» **The request**
Rewrite the post on AI timelines, starting with "TLDR: Yes. Under" and going on through "spend on AI safety research.", and put "AGI forecasts" wherever "AI timelines" appears.

[start Reading passage]

How do AI timelines affect the urgency of working on AI safety?
It seems plausible that, if artificial general intelligence (AGI) will arrive soon, then we need to spend quickly on AI safety research. And if AGI is still a way off, we can spend more slowly. Are these positions justified? If we have a bunch of capital and we're deciding how quickly to spend it, do we care about AI timelines? Intuitively, it seems like the answer is yes. But is it possible to support this intuition with a mathematical model?
TLDR: Yes. Under plausible model assumptions, there is a direct relationship between AI timelines and how quickly we should spend on AI safety research.
Let's start with some simplifying assumptions. We want to distill reality into a simple framework while still capturing the key features of the world that we care about. We could do this in lots of different ways, but here's an attempt:
We start with some fixed amount of capital that we can choose how to spend. At some point in the future, an artificial general intelligence (AGI) will be developed. This AGI will either be friendly or unfriendly. If it's unfriendly, everyone dies. We don't know exactly when AI will be developed, but we have at least an expected timeline.
To ensure the AGI is friendly, we will need to do some amount of AI safety research, but we don't know exactly how much. Once per decade, we decide how much to spend on safety research. Any money we don't spend can be invested in the market. Then, after AGI emerges, if it's friendly, we can spend any leftover capital on whatever amazing things will presumably exist at that point.
(That's just a high-level explanation; I'm skipping over the mathy bits. Appendix A contains the full details.)
If we do enough research by the time AGI is developed, everything works out okay. If we don't do enough research, we go extinct. The objective is to choose the spending schedule that maximizes the welfare we get out of our remaining capital after AGI emerges. (If we go extinct, we get no welfare. To meet our objective, we need to spend money on preventing unfriendly AI.)
Philanthropists face this basic tradeoff:
- If we spend more now, we're more likely to get enough research done in time if AGI arrives soon.
- If we spend more later, we earn more return on our investments. That way, (a) we can do a greater total amount of research, and (b) we will have more money left over at the end to spend on good things.
If we run the math on this model, this is what it says to do:
- If AGI is very unlikely to emerge this decade, don't spend any money on research yet. Invest all our capital.
- Once we get close to the median estimated date of AGI (to within a few decades), start spending around 30% of our capital per decade / 3% per year.
- In the decades after the median date of AGI (assuming AGI hasn't emerged yet), reduce the spending rate.

[end Reading passage]
[start Record extracts]

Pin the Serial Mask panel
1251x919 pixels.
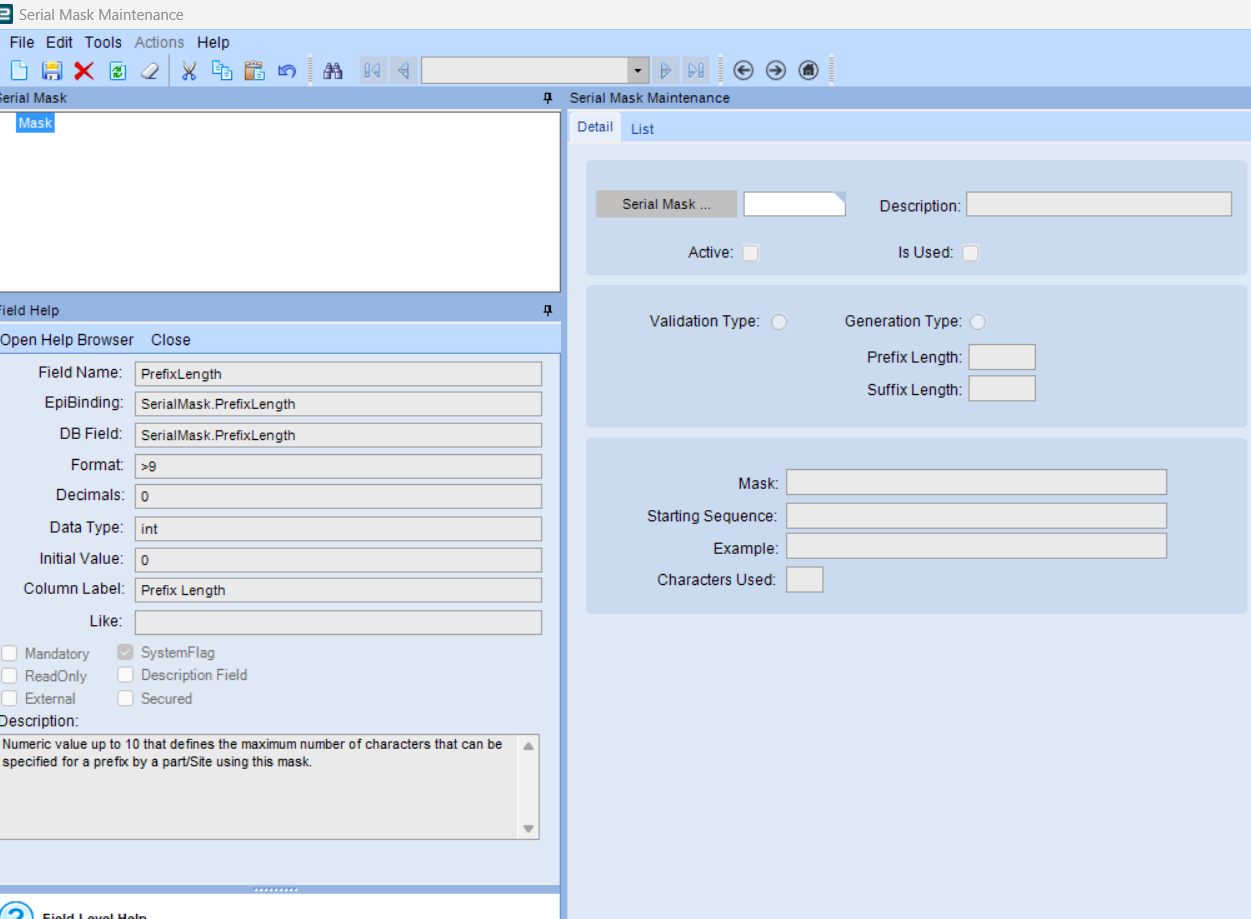tap(547, 97)
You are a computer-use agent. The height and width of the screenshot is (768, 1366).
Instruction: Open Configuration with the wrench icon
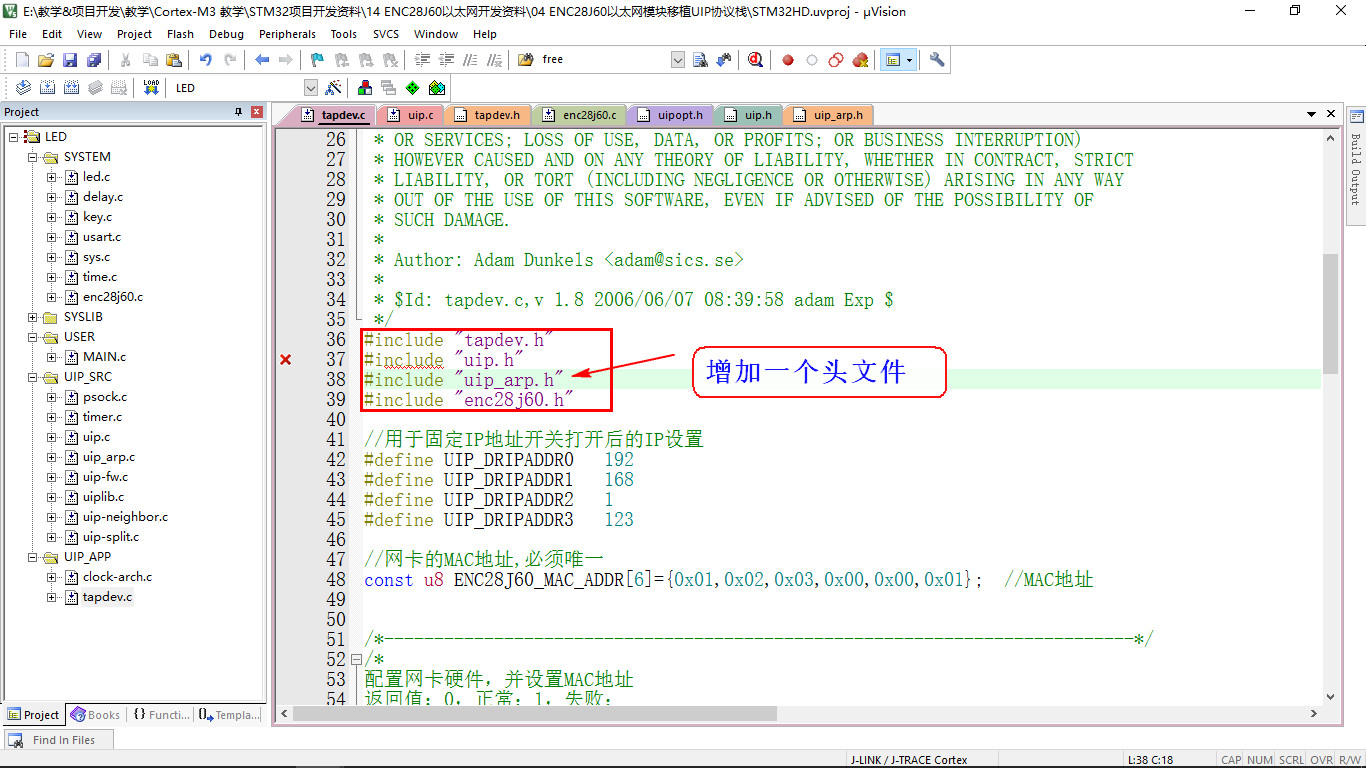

[end Record extracts]

» **Response for this exercise**
TLDR: Yes. Under plausible model assumptions, there is a direct relationship between AGI forecasts and how quickly we should spend on AI safety research.